Em 2021, uma pesquisa
identificou que 8% dos homens que moram na Alemanha haviam feito apostas
esportivas, enquanto apenas 2% das mulheres. Os homens de 21 a 35 anos e
pessoas com um histórico de imigração são as mais afetadas pelo vício. Segundo
o relatório, entre os que fazem apostas esportivas ao vivo, 29,7% têm algum
grau de vício, sendo 6,1% vício grave.
Consideradas todas as
modalidades de jogos de azar legalizadas, o governo arrecadou 5,2 bilhões de
euro com a atividade em 2021 – mais que o dobro do coletado com a venda de
bebidas alcoólicas. O relatório também estimou que há 4,6 milhões de adultos
viciados ou sob risco iminente de se viciar em jogos na Alemanha. Os viciados –
que somam 1,3 milhão de pessoas – gastam em média 800 euros por mês em apostas,
e os sob risco iminente de vício, que são 3,3 milhões, em média 206 euros por
mês.

PEDIDOS:
**A.** Liste todas as porcentagens que aparecem no trecho sobre apostas na Alemanha.
**B.** Devolva a parte do trecho sobre apostas na Alemanha que começa em "Em 2021, uma" e segue até "6,1% vício grave.".
**C.** Retome o trecho sobre apostas na Alemanha logo depois da última frase.

Entradas de dados coletados:
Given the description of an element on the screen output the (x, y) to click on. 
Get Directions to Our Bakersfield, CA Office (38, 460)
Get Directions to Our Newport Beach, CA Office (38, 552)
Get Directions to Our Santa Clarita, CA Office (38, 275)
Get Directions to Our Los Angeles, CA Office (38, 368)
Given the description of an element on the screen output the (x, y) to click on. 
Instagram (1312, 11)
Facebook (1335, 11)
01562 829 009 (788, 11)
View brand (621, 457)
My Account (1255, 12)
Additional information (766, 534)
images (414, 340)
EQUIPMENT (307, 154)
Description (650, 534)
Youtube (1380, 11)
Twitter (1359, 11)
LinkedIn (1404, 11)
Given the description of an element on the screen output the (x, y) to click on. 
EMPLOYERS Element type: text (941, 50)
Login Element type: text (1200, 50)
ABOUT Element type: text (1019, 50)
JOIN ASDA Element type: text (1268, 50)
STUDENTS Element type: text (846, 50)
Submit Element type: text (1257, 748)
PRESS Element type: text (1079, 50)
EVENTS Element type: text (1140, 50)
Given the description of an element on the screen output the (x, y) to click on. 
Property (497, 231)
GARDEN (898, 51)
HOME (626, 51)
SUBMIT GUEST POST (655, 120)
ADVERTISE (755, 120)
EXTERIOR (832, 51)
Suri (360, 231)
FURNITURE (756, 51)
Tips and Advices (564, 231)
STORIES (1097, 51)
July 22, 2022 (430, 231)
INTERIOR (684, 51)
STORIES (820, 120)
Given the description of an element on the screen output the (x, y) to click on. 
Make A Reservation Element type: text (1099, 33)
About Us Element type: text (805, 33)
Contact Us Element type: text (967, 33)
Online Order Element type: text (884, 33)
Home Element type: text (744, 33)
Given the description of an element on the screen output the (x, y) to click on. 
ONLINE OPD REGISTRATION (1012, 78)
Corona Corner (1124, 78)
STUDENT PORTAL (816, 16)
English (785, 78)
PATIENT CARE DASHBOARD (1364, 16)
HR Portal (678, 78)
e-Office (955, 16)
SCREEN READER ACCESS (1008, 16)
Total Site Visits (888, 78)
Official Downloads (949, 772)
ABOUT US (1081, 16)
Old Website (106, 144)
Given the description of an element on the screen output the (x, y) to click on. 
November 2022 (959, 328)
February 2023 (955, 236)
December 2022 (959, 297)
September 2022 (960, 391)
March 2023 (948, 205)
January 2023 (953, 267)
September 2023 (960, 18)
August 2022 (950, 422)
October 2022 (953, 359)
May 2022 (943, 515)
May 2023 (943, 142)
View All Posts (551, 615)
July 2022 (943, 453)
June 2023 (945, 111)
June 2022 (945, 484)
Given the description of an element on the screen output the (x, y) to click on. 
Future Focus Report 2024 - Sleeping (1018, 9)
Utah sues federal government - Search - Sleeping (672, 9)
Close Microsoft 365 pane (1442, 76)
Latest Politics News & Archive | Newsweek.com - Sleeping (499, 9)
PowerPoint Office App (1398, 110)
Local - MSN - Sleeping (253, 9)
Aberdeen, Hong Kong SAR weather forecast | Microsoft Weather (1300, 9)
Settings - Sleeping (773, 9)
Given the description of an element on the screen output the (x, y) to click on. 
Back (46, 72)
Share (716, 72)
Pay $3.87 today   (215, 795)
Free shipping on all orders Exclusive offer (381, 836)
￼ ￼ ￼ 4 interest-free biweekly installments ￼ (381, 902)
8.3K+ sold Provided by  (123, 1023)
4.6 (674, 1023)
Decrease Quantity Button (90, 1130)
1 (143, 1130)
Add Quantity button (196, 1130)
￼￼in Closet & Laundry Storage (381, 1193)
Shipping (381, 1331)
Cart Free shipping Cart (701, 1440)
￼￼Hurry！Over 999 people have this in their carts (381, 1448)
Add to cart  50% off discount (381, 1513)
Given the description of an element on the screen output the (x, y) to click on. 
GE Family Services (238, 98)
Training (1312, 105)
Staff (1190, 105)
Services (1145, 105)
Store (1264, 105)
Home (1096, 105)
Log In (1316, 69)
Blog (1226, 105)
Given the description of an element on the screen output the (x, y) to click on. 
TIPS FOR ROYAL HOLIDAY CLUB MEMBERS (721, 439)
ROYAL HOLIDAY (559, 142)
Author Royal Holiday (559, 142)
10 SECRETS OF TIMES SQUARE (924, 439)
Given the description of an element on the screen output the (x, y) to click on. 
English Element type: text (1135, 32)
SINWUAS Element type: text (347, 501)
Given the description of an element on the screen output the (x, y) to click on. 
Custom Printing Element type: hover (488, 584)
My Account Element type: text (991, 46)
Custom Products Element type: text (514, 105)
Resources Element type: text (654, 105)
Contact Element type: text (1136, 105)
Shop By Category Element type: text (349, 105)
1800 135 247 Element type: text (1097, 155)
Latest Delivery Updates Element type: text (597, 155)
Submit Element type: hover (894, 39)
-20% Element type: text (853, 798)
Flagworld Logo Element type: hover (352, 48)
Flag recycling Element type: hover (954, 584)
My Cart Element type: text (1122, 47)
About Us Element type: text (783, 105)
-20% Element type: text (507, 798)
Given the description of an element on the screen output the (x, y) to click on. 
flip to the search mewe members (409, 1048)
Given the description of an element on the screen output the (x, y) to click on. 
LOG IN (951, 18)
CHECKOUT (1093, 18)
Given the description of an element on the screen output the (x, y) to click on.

RESPOSTAS POR TAREFA:
**A.** 8%, 2%, 29,7%, 6,1%

**B.**
Em 2021, uma pesquisa
identificou que 8% dos homens que moram na Alemanha haviam feito apostas
esportivas, enquanto apenas 2% das mulheres. Os homens de 21 a 35 anos e
pessoas com um histórico de imigração são as mais afetadas pelo vício. Segundo
o relatório, entre os que fazem apostas esportivas ao vivo, 29,7% têm algum
grau de vício, sendo 6,1% vício grave.

**C.**
A regulação do setor
inclui uma base de dados centralizada que cadastra pessoas que ficam impedidas
de fazer opostas online – o próprio apostador, seus familiares ou empresas
podem fazer pedidos para o cadastro. No final de 2023, havia mais de 200 mil pessoas
cadastradas nessa base de dados, a maioria por iniciativa do próprio apostador,
segundo o jornal Die Zeit.
• Na Argentina, moda entre os jovens
O país vizinho ao
Brasil também lida com problema parecido. Na Argentina, pelo menos 17
províncias têm normas que permitem as apostas online, inclusive Buenos Aires,
desde dezembro de 2018, segundo o site Chequeado.
Uma pesquisa online
realizada de maio a julho deste ano por uma rede de universidades, com 7.810
adolescentes e jovens de 15 a 29 anos, identificou que 22% deles já tinham
feito apostas online no passado, e 16% seguiam fazendo.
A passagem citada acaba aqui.